- E Paluck,
- D Katzenstein,
- C J Frankish,
- C P Herbert,
- R Milner,
- D Speert and
- K Chambers
Abstract
OBJECTIVE To investigate whether overprescribing is common in treatment of pediatric upper respiratory infections and to examine factors that influence prescribing antibiotics for children.
DESIGN A random, stratified sample of practising family physicians was surveyed with a mailed questionnaire. Initial nonresponders were mailed a second questionnaire.
SETTING British Columbia.
PARTICIPANTS A total of 608 general and family physicians. Response rate was 64%; 392/612 surveys were completed.
MAIN OUTCOME MEASURES Physicians' self-reported prescribing practices and knowledge of and attitudes toward using antibiotics for children's upper respiratory tract infections.
RESULTS Relative to treatment guidelines developed for the study, most physicians responded appropriately to the cough (94%) and lobar pneumonia (99.1%) vignettes.

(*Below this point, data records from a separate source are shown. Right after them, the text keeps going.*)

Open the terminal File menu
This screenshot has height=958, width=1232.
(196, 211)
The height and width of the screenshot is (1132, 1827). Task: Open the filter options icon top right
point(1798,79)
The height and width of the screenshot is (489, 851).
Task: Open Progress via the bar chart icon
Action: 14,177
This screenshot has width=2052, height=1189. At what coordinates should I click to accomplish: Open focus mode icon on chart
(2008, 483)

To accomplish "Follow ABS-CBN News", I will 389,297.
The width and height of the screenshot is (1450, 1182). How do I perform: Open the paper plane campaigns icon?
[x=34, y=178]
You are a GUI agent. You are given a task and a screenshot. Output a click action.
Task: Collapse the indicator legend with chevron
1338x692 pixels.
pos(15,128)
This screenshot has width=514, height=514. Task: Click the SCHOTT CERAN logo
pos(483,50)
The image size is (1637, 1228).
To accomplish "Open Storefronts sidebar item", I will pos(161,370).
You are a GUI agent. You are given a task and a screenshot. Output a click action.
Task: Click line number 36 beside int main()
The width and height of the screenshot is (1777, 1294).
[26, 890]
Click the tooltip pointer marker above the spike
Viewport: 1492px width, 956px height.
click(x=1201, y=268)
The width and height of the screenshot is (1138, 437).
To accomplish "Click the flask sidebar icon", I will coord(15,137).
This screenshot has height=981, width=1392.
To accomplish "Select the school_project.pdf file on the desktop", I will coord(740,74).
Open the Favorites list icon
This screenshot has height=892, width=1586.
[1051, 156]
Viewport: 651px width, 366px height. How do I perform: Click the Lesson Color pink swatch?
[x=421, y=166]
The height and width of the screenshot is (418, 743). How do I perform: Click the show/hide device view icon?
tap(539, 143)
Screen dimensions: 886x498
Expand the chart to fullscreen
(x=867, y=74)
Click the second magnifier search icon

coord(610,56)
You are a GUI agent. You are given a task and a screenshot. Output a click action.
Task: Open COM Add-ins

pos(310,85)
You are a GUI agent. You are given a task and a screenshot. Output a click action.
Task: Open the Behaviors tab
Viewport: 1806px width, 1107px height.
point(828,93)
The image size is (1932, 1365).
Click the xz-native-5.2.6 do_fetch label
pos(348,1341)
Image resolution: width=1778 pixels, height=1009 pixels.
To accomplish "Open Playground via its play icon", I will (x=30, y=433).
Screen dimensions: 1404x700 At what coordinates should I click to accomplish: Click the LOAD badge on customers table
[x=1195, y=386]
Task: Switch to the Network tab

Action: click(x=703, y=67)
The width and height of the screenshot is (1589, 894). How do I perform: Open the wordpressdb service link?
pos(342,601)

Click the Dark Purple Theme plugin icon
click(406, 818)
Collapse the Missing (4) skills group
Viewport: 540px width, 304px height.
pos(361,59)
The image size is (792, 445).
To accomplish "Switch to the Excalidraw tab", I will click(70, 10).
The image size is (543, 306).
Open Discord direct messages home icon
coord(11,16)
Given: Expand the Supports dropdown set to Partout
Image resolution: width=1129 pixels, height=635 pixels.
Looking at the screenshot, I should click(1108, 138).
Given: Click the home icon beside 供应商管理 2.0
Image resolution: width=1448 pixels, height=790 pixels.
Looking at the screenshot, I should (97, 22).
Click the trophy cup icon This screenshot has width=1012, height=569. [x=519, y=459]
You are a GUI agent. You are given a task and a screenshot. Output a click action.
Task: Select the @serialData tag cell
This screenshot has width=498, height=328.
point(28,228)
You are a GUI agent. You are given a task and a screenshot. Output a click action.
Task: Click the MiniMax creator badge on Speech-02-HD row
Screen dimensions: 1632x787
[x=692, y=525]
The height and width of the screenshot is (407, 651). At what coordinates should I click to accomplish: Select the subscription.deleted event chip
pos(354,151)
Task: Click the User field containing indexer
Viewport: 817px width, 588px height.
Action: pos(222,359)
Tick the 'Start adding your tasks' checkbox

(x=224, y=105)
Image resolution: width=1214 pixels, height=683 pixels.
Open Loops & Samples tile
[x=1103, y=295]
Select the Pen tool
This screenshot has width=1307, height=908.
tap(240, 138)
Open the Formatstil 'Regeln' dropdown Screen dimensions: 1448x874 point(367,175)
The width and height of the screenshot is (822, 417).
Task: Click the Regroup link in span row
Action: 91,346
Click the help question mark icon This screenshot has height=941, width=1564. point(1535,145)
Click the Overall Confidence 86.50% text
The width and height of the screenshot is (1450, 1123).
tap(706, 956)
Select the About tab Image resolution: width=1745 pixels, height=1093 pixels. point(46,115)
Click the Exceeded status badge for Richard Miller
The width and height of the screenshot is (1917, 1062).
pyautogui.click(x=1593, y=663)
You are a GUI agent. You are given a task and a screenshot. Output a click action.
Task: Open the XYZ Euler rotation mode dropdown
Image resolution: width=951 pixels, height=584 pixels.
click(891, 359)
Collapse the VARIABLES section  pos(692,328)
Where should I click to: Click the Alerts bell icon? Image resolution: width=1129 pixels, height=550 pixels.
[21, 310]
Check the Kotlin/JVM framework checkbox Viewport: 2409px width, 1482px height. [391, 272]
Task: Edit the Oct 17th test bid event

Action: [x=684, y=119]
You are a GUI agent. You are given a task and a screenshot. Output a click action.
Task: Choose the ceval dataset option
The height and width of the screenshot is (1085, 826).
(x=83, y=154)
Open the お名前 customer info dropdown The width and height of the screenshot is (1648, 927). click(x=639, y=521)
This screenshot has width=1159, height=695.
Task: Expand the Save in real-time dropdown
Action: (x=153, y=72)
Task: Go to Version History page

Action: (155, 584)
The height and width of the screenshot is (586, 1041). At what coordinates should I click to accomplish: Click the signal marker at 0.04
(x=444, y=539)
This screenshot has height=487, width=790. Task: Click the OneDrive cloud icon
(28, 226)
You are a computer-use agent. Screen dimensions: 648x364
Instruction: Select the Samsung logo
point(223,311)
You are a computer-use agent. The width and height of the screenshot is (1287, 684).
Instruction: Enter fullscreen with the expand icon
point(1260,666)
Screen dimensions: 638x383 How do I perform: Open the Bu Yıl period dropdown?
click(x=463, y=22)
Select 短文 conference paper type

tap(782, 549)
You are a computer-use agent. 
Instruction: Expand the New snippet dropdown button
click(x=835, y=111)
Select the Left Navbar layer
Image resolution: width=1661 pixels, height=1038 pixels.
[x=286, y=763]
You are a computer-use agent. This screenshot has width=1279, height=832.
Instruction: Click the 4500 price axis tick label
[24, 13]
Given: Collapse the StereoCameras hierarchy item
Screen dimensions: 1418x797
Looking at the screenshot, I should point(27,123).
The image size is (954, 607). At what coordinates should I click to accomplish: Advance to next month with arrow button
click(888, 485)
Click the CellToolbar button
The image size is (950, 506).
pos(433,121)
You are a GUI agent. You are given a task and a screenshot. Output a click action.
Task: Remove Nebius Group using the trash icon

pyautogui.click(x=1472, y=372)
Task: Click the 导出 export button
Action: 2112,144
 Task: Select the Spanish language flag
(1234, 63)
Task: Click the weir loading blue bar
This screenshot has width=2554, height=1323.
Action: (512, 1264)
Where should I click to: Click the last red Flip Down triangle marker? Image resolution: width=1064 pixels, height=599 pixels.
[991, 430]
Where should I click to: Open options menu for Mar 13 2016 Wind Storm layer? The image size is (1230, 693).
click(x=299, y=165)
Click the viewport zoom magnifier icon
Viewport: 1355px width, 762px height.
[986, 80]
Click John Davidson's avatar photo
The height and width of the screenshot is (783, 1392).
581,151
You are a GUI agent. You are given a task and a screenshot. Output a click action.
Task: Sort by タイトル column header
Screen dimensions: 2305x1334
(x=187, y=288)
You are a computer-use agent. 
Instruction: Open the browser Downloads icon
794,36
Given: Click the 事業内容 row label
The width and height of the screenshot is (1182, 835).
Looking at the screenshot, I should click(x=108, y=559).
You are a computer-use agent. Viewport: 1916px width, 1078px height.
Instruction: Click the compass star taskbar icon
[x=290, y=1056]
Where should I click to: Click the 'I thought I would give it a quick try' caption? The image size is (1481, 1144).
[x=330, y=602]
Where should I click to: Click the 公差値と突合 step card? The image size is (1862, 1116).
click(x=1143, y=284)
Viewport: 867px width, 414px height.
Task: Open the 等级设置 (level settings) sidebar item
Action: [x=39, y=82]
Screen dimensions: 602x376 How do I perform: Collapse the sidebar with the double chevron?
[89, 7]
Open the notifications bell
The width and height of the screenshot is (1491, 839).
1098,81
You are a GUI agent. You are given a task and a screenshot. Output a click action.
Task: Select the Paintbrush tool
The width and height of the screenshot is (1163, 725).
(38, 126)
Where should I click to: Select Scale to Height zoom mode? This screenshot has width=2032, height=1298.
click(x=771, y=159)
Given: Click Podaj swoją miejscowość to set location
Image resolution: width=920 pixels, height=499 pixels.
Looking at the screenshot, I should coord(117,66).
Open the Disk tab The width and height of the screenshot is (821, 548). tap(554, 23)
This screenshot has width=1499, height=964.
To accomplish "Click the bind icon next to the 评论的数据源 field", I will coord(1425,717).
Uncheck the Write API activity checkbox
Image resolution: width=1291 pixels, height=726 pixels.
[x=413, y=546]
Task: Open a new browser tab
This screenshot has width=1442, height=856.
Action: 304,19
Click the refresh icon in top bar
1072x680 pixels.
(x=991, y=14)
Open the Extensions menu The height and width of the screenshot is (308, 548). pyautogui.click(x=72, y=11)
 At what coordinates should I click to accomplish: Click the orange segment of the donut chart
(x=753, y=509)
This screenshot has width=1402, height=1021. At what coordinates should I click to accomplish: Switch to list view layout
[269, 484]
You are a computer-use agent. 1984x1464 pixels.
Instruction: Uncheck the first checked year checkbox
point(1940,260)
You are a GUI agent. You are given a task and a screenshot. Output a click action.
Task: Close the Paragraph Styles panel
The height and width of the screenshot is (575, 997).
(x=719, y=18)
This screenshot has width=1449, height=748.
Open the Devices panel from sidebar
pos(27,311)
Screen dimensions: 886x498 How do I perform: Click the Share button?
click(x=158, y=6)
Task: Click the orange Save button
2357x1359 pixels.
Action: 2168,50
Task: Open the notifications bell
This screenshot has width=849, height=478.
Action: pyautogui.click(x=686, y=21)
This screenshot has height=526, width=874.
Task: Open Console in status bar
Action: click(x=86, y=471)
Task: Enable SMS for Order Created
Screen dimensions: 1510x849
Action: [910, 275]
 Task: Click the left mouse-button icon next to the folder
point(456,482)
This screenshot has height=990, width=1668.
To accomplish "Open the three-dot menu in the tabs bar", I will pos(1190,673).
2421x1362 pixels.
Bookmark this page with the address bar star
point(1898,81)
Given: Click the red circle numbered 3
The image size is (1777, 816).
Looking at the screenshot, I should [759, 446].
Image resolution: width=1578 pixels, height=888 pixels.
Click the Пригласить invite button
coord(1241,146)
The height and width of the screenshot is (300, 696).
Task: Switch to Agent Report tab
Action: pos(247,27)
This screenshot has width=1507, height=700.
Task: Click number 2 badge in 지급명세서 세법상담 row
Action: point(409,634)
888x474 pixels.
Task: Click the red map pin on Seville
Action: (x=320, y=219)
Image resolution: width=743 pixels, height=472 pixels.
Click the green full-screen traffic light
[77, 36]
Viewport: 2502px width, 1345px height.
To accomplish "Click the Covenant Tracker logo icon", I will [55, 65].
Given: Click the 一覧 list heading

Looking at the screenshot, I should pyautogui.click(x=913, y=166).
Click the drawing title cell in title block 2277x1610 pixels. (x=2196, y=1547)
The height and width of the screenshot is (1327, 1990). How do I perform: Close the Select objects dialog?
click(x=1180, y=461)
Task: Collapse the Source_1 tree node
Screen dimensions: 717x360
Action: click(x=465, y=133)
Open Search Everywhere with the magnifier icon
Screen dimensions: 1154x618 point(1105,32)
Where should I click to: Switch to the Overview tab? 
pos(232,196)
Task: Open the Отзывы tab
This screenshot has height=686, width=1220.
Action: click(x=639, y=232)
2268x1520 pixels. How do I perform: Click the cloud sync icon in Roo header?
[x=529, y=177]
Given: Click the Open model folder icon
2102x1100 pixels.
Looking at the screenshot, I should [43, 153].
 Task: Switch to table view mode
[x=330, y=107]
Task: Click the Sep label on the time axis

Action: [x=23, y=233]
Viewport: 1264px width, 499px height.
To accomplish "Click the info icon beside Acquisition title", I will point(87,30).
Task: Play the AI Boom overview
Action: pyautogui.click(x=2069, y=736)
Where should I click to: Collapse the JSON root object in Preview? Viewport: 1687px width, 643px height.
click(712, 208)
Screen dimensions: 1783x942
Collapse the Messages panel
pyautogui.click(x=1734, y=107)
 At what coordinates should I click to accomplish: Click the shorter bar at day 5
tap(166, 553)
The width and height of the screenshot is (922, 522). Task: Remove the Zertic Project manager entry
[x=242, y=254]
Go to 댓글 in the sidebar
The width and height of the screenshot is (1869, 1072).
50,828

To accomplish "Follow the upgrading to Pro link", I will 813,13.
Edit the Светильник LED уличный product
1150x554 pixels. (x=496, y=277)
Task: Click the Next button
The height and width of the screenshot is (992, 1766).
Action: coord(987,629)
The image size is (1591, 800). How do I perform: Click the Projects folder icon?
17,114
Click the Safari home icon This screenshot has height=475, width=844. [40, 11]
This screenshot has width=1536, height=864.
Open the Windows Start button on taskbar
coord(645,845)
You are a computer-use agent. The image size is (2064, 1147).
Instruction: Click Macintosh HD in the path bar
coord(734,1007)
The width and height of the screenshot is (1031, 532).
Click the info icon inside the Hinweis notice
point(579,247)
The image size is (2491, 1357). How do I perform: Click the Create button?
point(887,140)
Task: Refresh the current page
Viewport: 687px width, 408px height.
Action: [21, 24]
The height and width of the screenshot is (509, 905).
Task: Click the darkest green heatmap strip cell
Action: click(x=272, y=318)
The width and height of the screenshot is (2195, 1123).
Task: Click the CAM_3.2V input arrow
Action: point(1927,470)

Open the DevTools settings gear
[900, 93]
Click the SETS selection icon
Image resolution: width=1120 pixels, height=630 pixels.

More than half the physicians (56.5%) reported they would immediately prescribe antibiotics for tympanic membrane dysfunction, and 79.4% indicated they would prescribe antibiotics for pharyngitis without obtaining a laboratory culture. Approximately 25% of physicians in the study did not believe that prior antibiotic use increased personal risk for acquiring drug-resistant infection, and 23.1% did not believe that antibiotic use was an important factor in promoting resistance in their communities.
CONCLUSION Education in current treatment of pediatric upper respiratory tract illnesses and antimicrobial drug resistance is required. The high response to the questionnaire (64%) and the many requests from physicians to receive the project's educational materials (45%) indicate a high level of interest in this subject.